** begin Source material **

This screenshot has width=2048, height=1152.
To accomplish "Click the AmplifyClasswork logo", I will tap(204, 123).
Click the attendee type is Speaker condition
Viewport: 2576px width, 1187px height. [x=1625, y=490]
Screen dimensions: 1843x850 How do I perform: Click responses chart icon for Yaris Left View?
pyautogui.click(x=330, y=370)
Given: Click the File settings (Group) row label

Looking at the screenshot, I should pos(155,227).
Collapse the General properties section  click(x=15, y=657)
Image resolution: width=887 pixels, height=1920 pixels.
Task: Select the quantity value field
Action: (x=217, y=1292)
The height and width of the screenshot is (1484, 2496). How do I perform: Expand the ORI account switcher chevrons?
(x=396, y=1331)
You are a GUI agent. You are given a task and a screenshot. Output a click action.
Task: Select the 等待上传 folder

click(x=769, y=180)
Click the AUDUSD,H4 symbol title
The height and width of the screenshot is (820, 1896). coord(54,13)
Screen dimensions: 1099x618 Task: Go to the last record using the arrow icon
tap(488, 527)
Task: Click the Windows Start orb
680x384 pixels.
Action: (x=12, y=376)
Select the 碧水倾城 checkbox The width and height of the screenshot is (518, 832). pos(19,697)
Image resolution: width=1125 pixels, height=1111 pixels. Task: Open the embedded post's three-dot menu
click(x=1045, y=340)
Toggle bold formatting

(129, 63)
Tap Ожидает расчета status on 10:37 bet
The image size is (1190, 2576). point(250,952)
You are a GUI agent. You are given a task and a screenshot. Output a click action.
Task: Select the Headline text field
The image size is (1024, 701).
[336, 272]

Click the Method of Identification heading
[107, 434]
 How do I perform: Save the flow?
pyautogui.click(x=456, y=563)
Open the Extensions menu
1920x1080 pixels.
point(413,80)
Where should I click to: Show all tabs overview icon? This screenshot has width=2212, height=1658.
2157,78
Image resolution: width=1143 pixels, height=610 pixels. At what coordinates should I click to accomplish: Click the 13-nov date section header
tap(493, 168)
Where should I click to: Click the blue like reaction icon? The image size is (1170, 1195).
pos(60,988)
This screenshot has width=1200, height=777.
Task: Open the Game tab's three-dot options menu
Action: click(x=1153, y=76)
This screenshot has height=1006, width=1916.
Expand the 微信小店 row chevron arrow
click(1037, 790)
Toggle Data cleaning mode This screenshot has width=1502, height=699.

** end Source material **

* _Objective_: Can you transcribe all of the lines above exactly as they appear?

* _Output of the task_:
This screenshot has width=2048, height=1152.
To accomplish "Click the AmplifyClasswork logo", I will tap(204, 123).
Click the attendee type is Speaker condition
Viewport: 2576px width, 1187px height. [x=1625, y=490]
Screen dimensions: 1843x850 How do I perform: Click responses chart icon for Yaris Left View?
pyautogui.click(x=330, y=370)
Given: Click the File settings (Group) row label

Looking at the screenshot, I should pos(155,227).
Collapse the General properties section  click(x=15, y=657)
Image resolution: width=887 pixels, height=1920 pixels.
Task: Select the quantity value field
Action: (x=217, y=1292)
The height and width of the screenshot is (1484, 2496). How do I perform: Expand the ORI account switcher chevrons?
(x=396, y=1331)
You are a GUI agent. You are given a task and a screenshot. Output a click action.
Task: Select the 等待上传 folder

click(x=769, y=180)
Click the AUDUSD,H4 symbol title
The height and width of the screenshot is (820, 1896). coord(54,13)
Screen dimensions: 1099x618 Task: Go to the last record using the arrow icon
tap(488, 527)
Task: Click the Windows Start orb
680x384 pixels.
Action: (x=12, y=376)
Select the 碧水倾城 checkbox The width and height of the screenshot is (518, 832). pos(19,697)
Image resolution: width=1125 pixels, height=1111 pixels. Task: Open the embedded post's three-dot menu
click(x=1045, y=340)
Toggle bold formatting

(129, 63)
Tap Ожидает расчета status on 10:37 bet
The image size is (1190, 2576). point(250,952)
You are a GUI agent. You are given a task and a screenshot. Output a click action.
Task: Select the Headline text field
The image size is (1024, 701).
[336, 272]

Click the Method of Identification heading
[107, 434]
 How do I perform: Save the flow?
pyautogui.click(x=456, y=563)
Open the Extensions menu
1920x1080 pixels.
point(413,80)
Where should I click to: Show all tabs overview icon? This screenshot has width=2212, height=1658.
2157,78
Image resolution: width=1143 pixels, height=610 pixels. At what coordinates should I click to accomplish: Click the 13-nov date section header
tap(493, 168)
Where should I click to: Click the blue like reaction icon? The image size is (1170, 1195).
pos(60,988)
This screenshot has width=1200, height=777.
Task: Open the Game tab's three-dot options menu
Action: click(x=1153, y=76)
This screenshot has height=1006, width=1916.
Expand the 微信小店 row chevron arrow
click(1037, 790)
Toggle Data cleaning mode This screenshot has width=1502, height=699.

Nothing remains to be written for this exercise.